◆ **TASK PROMPT**
Your output should be exactly the lines from the one containing "At what coordinates" through the last line of the listing, and nothing else. Pictures stay out.

◆ **DATA LISTING**
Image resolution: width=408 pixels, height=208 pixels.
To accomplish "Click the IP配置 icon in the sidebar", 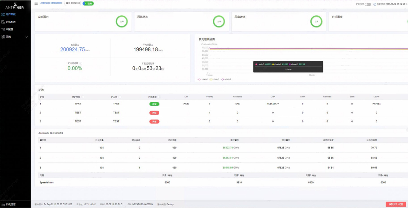I will coord(2,29).
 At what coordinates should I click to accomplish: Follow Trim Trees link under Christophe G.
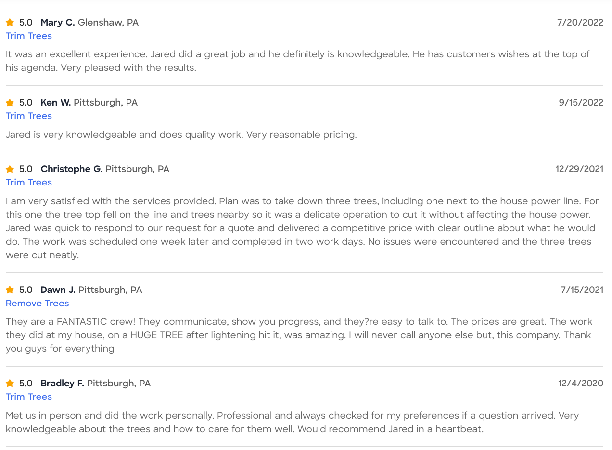click(x=29, y=183)
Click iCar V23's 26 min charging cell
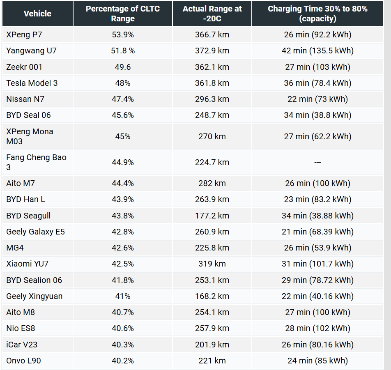Viewport: 391px width, 370px height. (317, 345)
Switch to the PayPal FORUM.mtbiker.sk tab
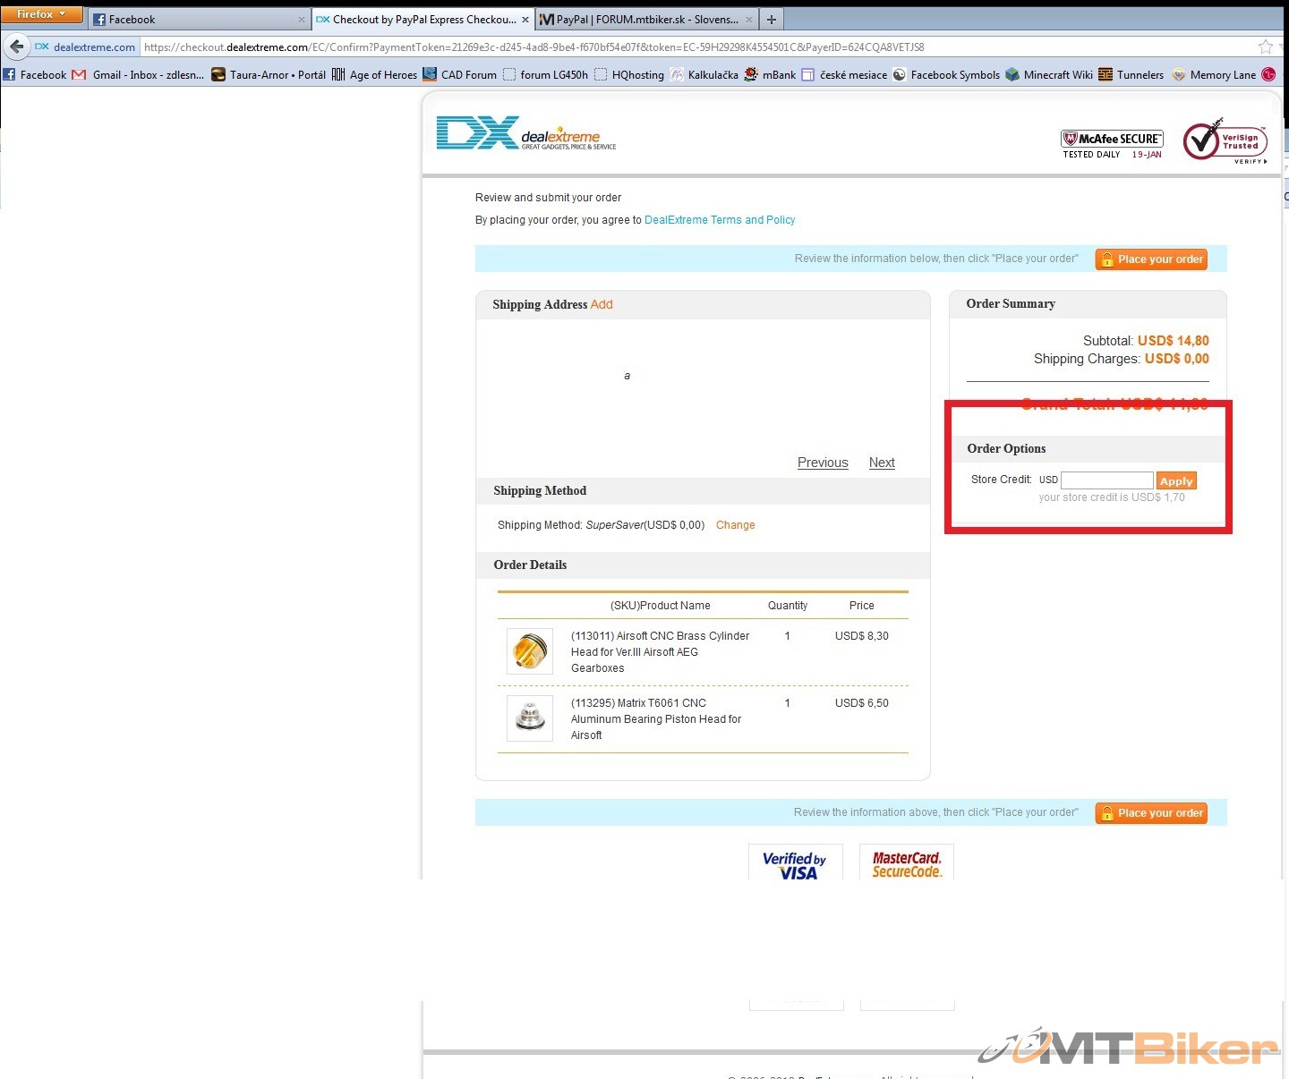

◆ **SOLUTION FOR THIS EXERCISE**
 At what coordinates should I click to accomplish: Follow Trim Trees link under Christophe G.
click(x=29, y=183)
Click iCar V23's 26 min charging cell
Viewport: 391px width, 370px height. (317, 345)
Switch to the PayPal FORUM.mtbiker.sk tab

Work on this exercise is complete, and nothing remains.